--- START Information shown ---

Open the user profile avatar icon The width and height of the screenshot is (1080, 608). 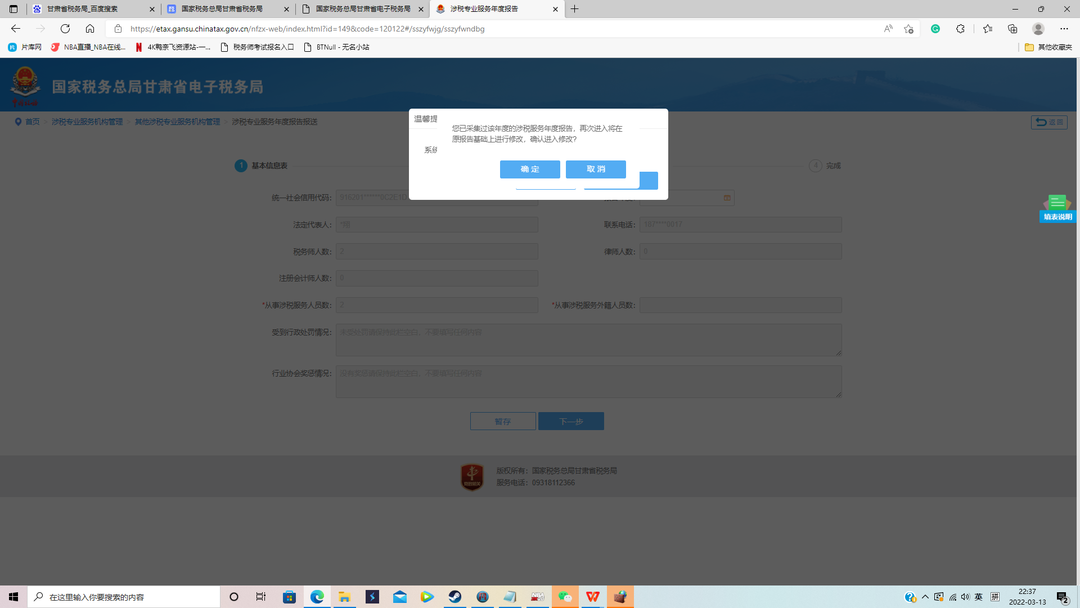[1038, 29]
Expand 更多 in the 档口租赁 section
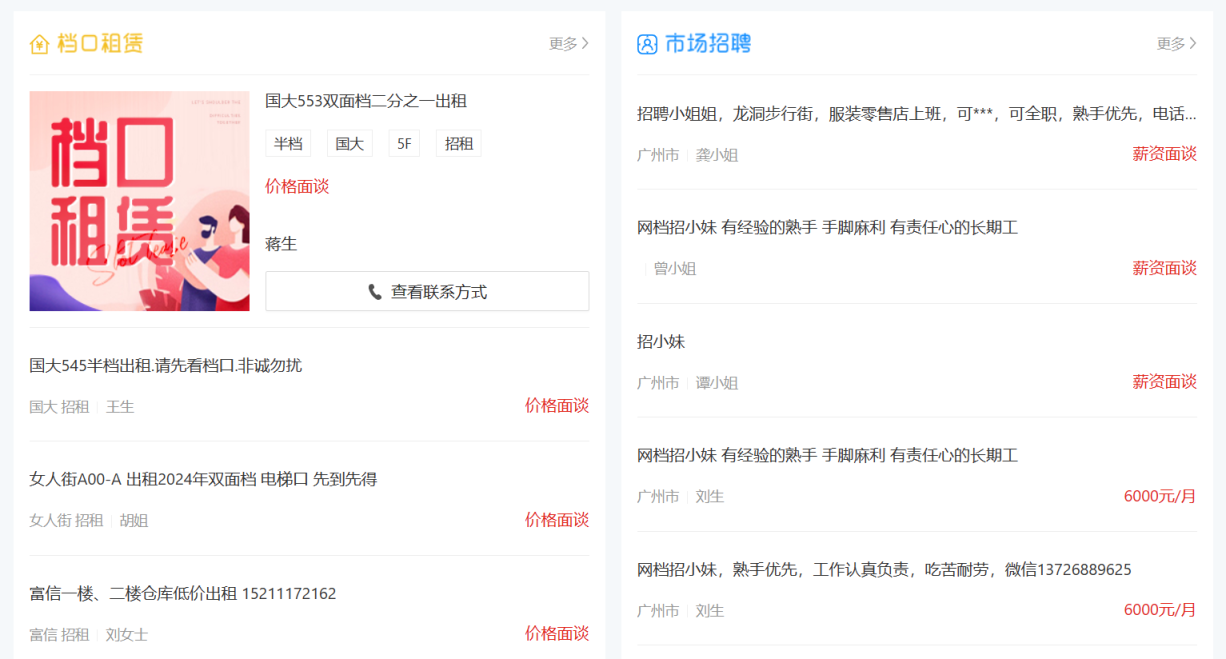Viewport: 1226px width, 659px height. (569, 44)
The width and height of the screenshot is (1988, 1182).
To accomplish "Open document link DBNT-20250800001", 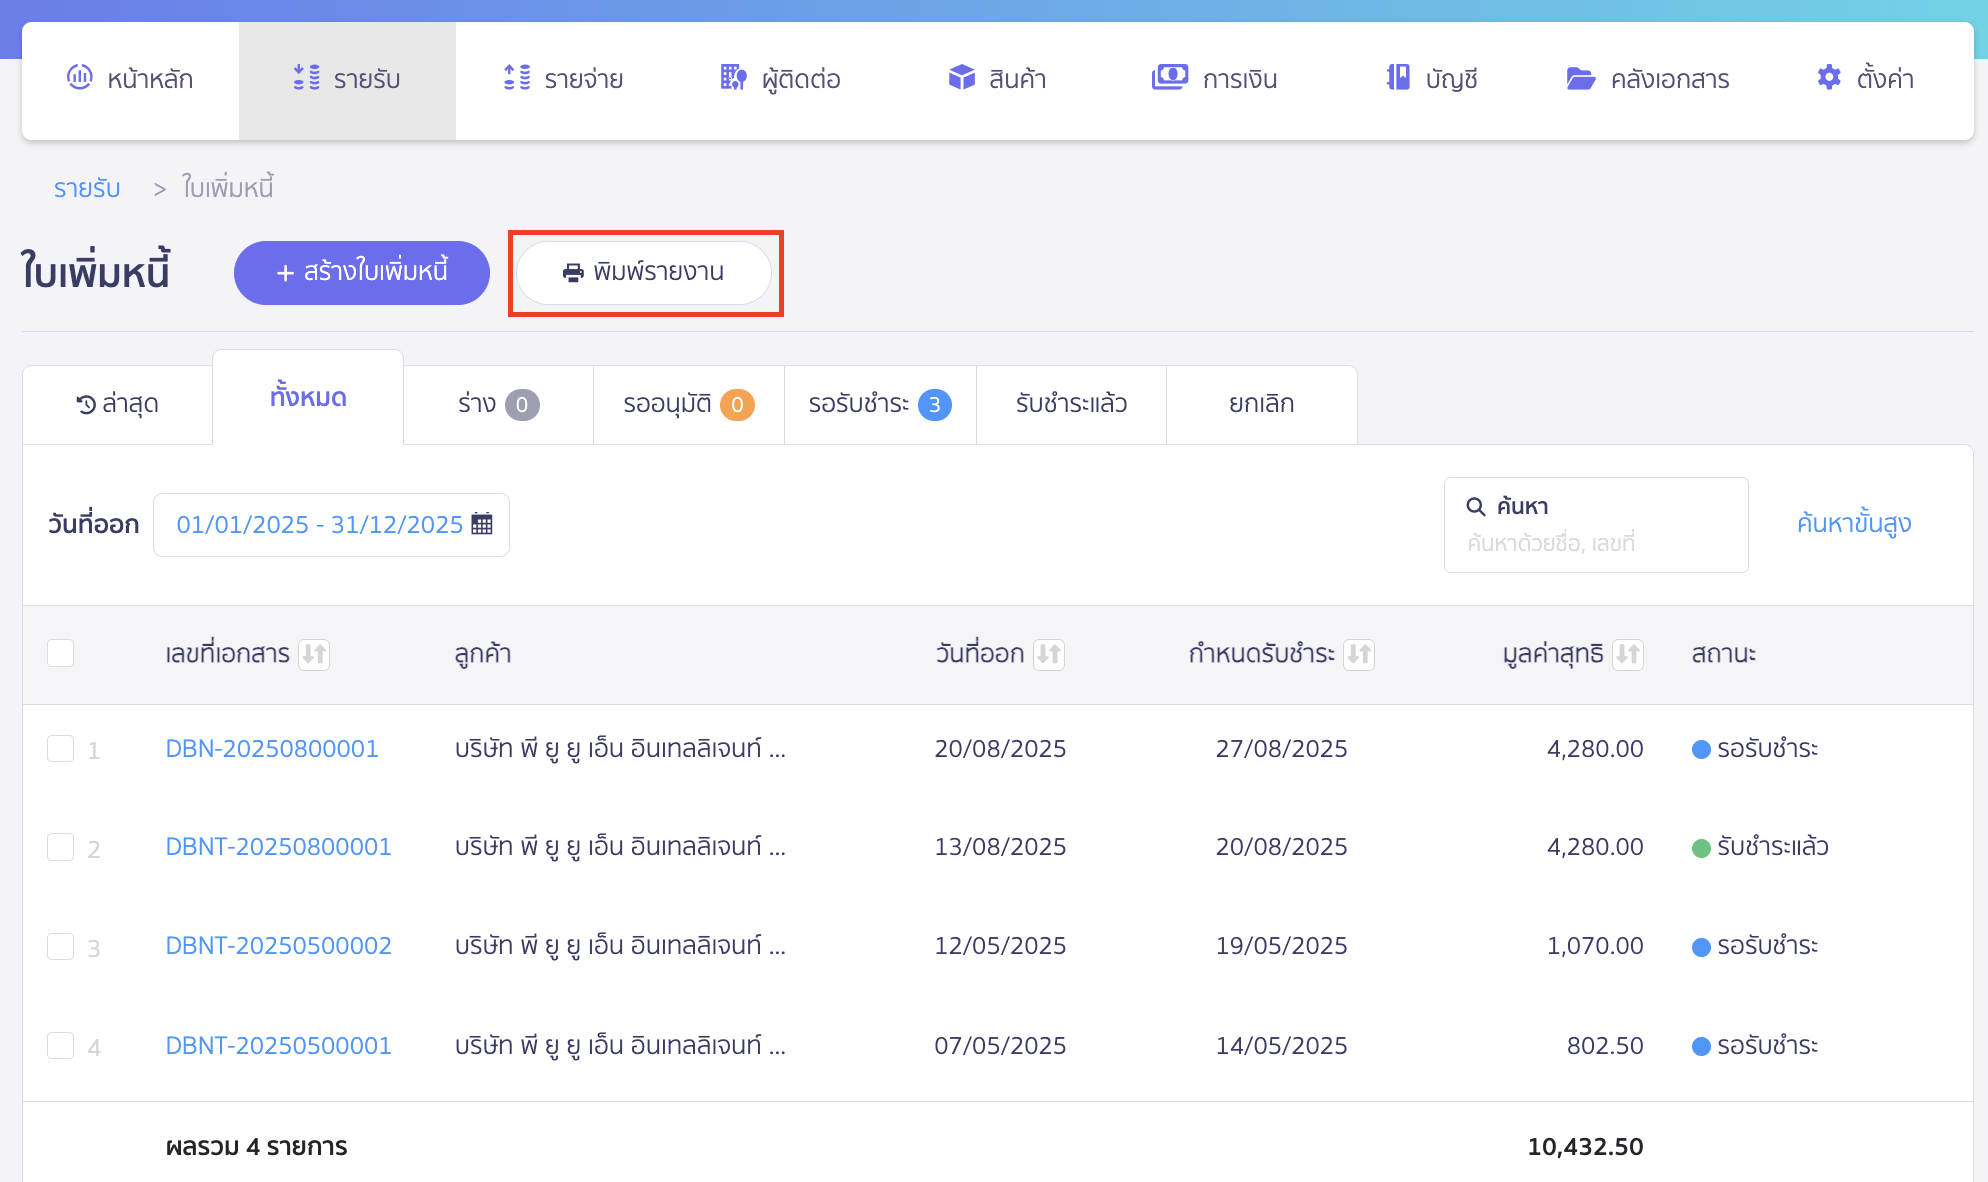I will [x=278, y=847].
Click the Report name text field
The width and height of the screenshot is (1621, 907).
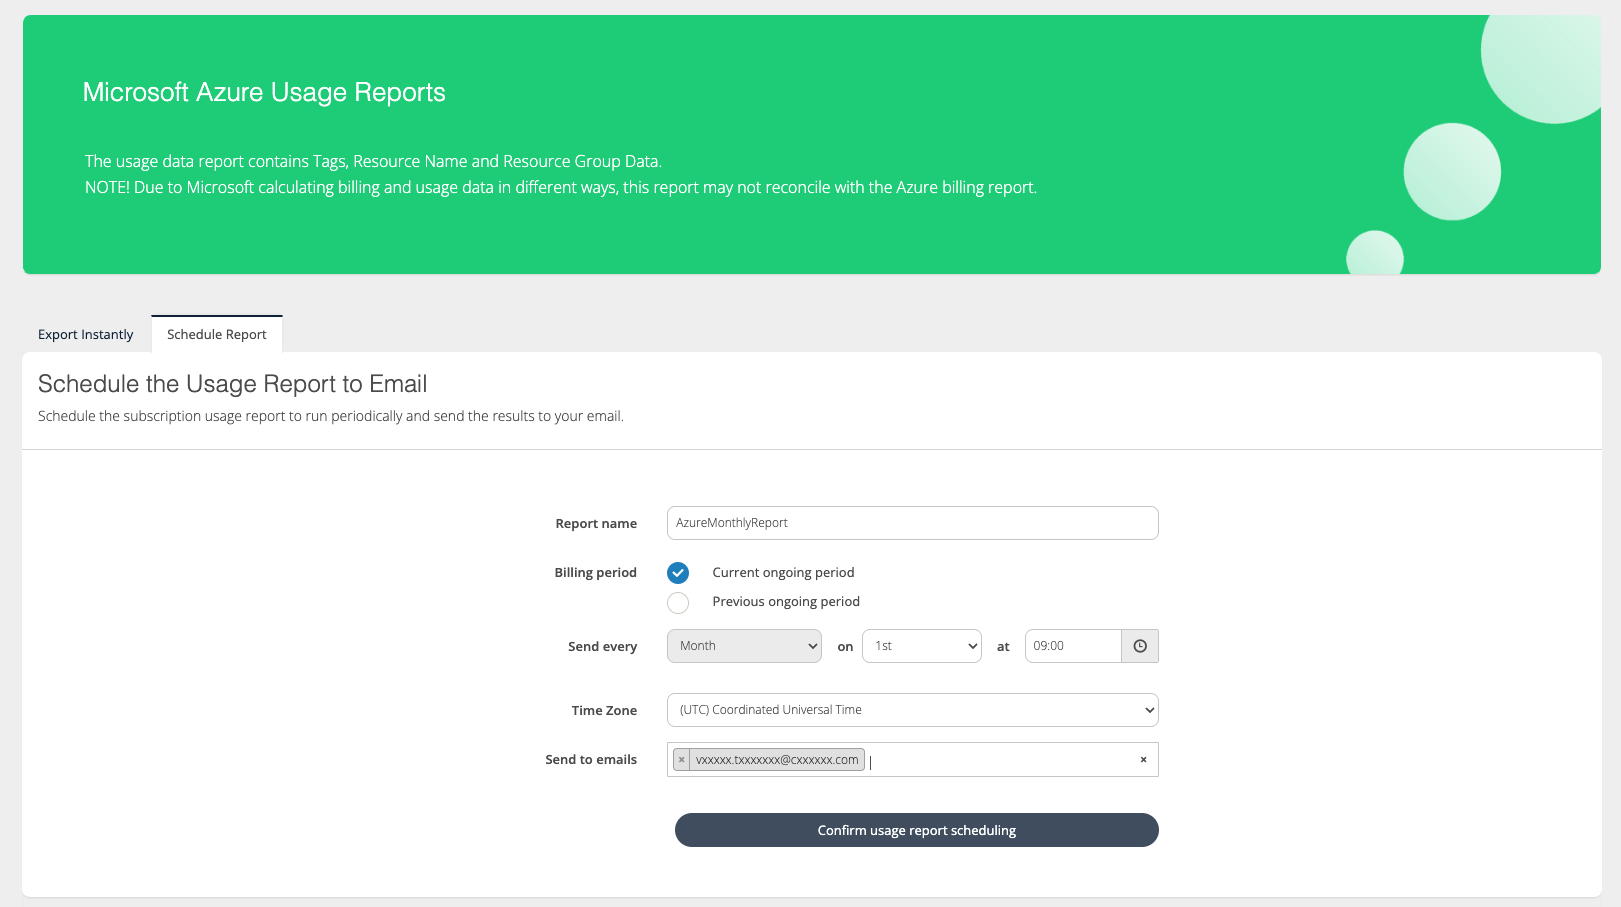[912, 523]
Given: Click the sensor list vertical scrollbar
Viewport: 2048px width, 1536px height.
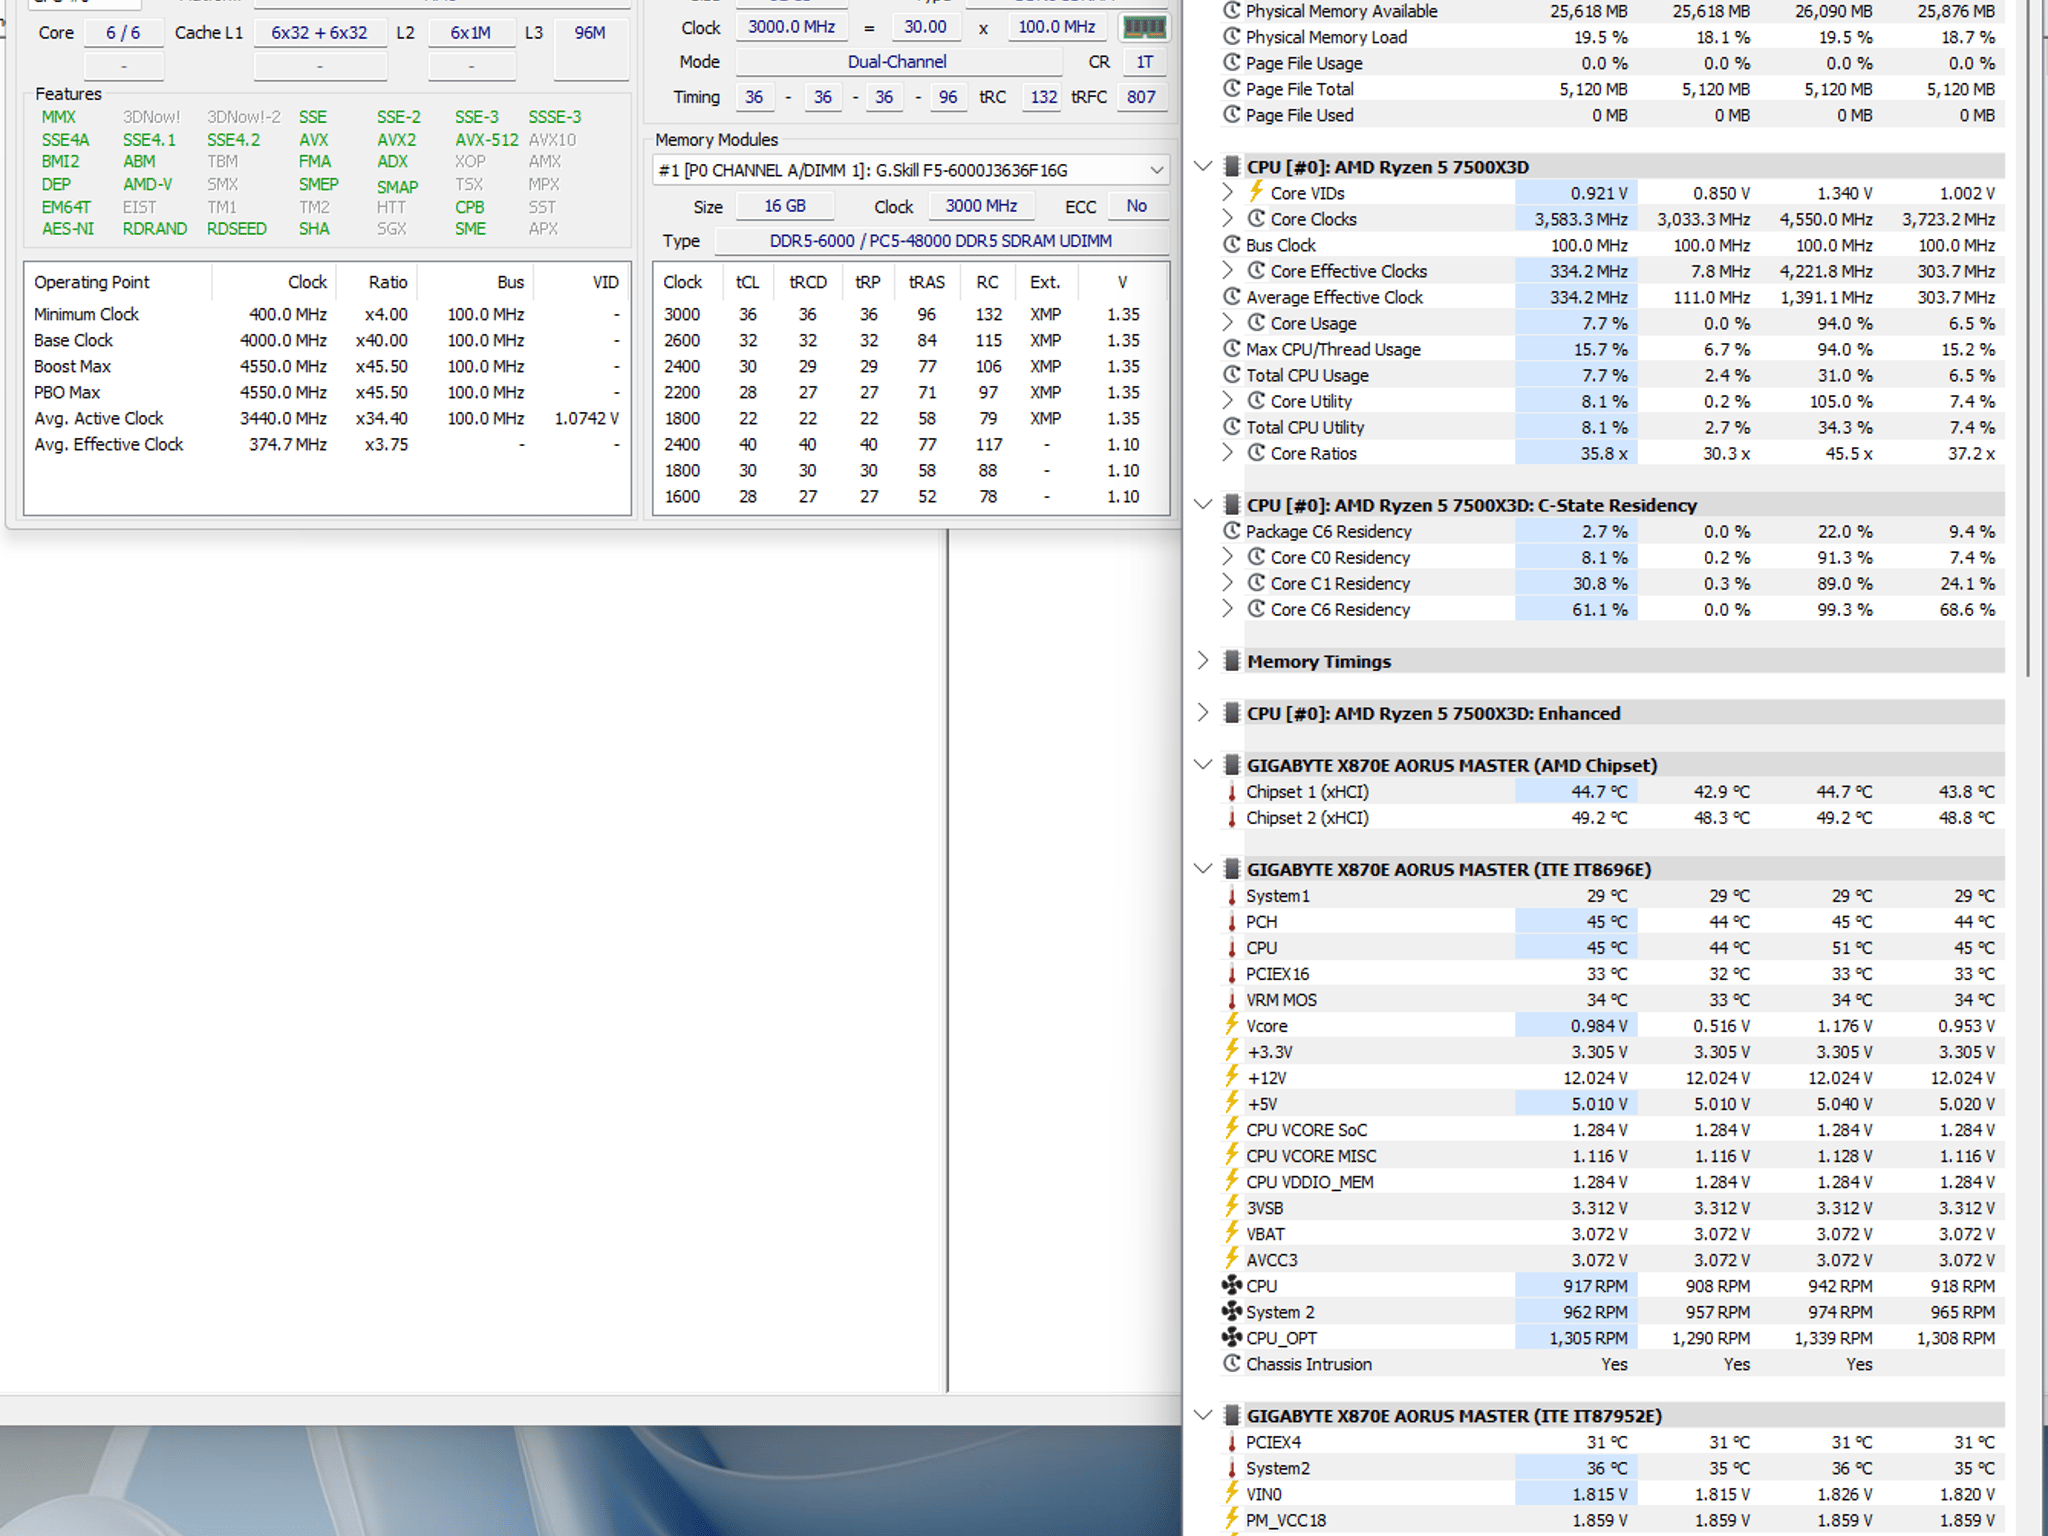Looking at the screenshot, I should (2026, 340).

--- END Information shown ---

Lay out the listing above, from the line containing "Click the Report name text field" through its final line, as a JSON list of strings with one string per line and no blank lines. Omit the pictures.

§ Response:
[
  "Click the Report name text field",
  "The width and height of the screenshot is (1621, 907).",
  "[912, 523]",
  "Given: Click the sensor list vertical scrollbar",
  "Viewport: 2048px width, 1536px height.",
  "Looking at the screenshot, I should (2026, 340)."
]